Kijiti (by Siti binti Saad)

Author and context

The Taarab of the 'other side' (Ng'ambo)

The song Kijiti belongs to the taarab played in poor areas of Zanzibar town in the 1920s. At that time, this genre, formerly connected to the Sultan’s palace and the Zanzibari elite, was appropriated by musicians living in neighbouring areas (Ng’ambo) that were becoming crowded after the abolition of the slave trade. The most famous group from this period is that of Siti binti Saad, whose fame was so extraordinary that she was often invited to perform for the Sultan and local elites. Her group also recorded more than 250 songs for British labels like His Master’s Voice and Columbia between 1928 and 1930 (Fair 1998: 1).

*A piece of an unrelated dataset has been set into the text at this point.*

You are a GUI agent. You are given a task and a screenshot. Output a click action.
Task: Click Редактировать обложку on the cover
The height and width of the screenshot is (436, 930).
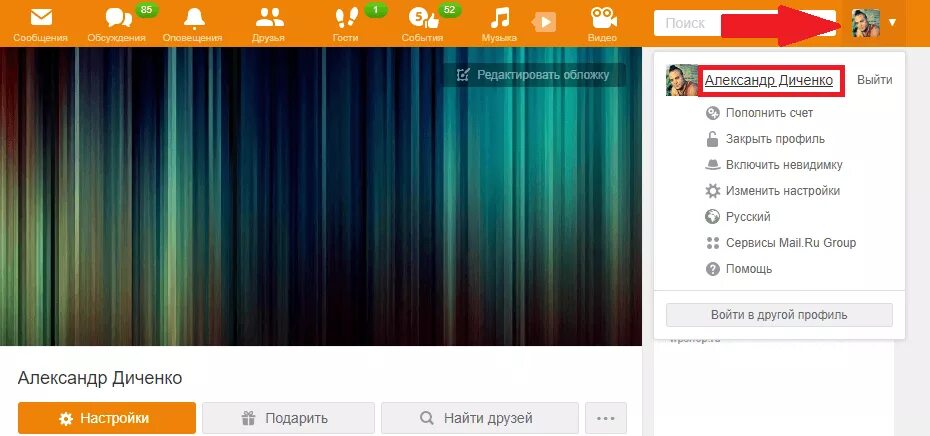[x=533, y=75]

The story of Siti binti Saad’s life is representative of the thousands of residents who struggled to transform their ethnic and social identity. Binti Saad (the daughter of Saad) was born between 1890 and 1900 in Fumba, a rural area of southern Unguja, of parents who had migrated from Tanganyika (Shaaban 1967: 1). She used to sell pottery by going to town on foot, singing riddles and popular songs. In 1911, binti Saad moved to Ng’ambo. Some practitioners of Islamic ritual music noticed Siti’s talent and introduced her to the reading of the Koran and the rules of recitation (tajwid). It was this informal education that allowed a woman with poor roots to be praised and respected by the town’s elite, the waungwana or ‘civilised’ people. According to a popular anecdote about her life, it was during a performance of Koranic recitation and religious poetry that one member of the privileged class, in a sign of admiration for her perfect intonation and Arabic pronunciation, called her ‘Siti’, the Arabic word for lady (Fair 2001: 180). At a later stage, she became active in a taarab group with Subeti bin Ambar, Budda bin Swedi, Mwalim Shaaban and Mbaruku Effandi Talsam (Fair 2001: 175).

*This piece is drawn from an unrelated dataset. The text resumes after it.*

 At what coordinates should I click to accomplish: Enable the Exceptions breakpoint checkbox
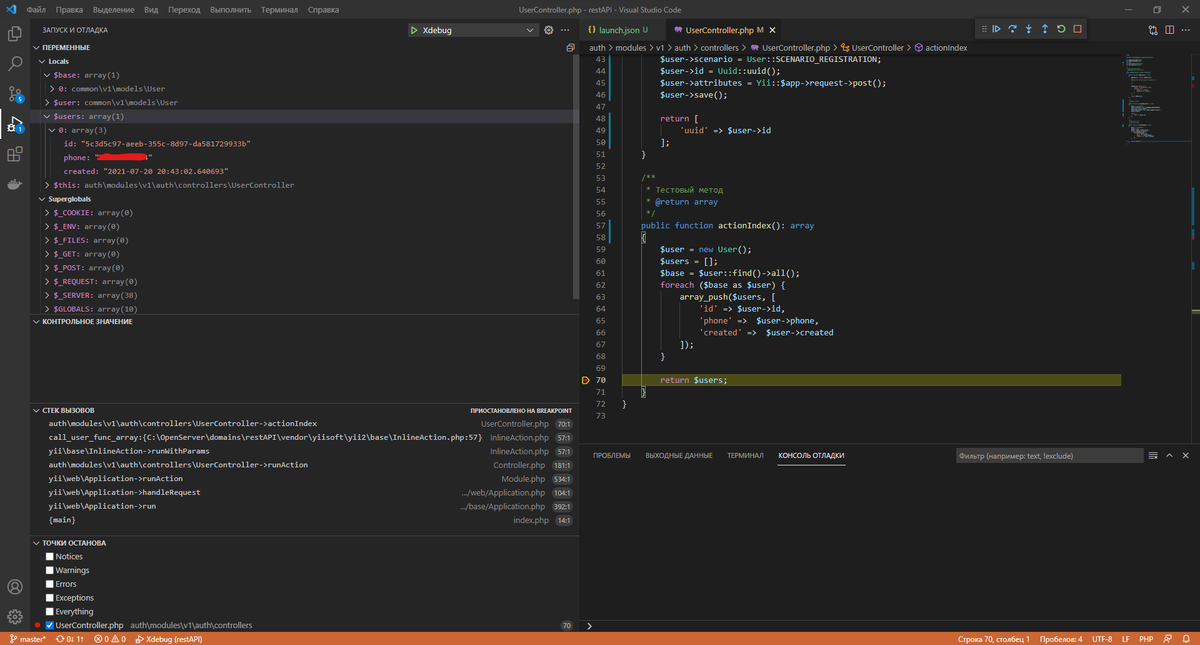[x=49, y=597]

Siti binti Saad is remembered in the Zanzibari community for the repertoire in kiswahili that she interpreted during the evening sessions at her place in Ng’ambo, where the men and women present not only listened to songs, but also had a chance to comment on relevant events and debate moral values and gender and class relations. The songs were not in the standardized form that is common today; they were short compositions — sometimes improvised — about recent news, and flexible with regard to meter and rhyme.

The lyrics of Siti binti Saad and her musicians had diverse themes. They were laudatory when the group was performing for important ceremonies, but voiced social criticism when the band was performing in Ng’ambo. The songs, for instance, expressed criticism of social behaviour (like Muhogo wa Jang’ombe, ‘Manioc of Jang’ombe’), the corruption of public officials (like Wala hapana hasara, ‘There is no loss’), and cases of injustice in the colonial courts (like Kijiti). The love songs composed by the members of Siti’s group depicted relationships between men and women in a realistic way, very different from the metaphorical style that became popular after the 1950s. An example of this is a song by Budda bin Mwendo, Mume wangu halali kwangu, ‘My husband does not sleep with me’, in which a woman complains of being neglected by her husband, both from a material and sexual point of view, after he takes a second wife and then decides to leave.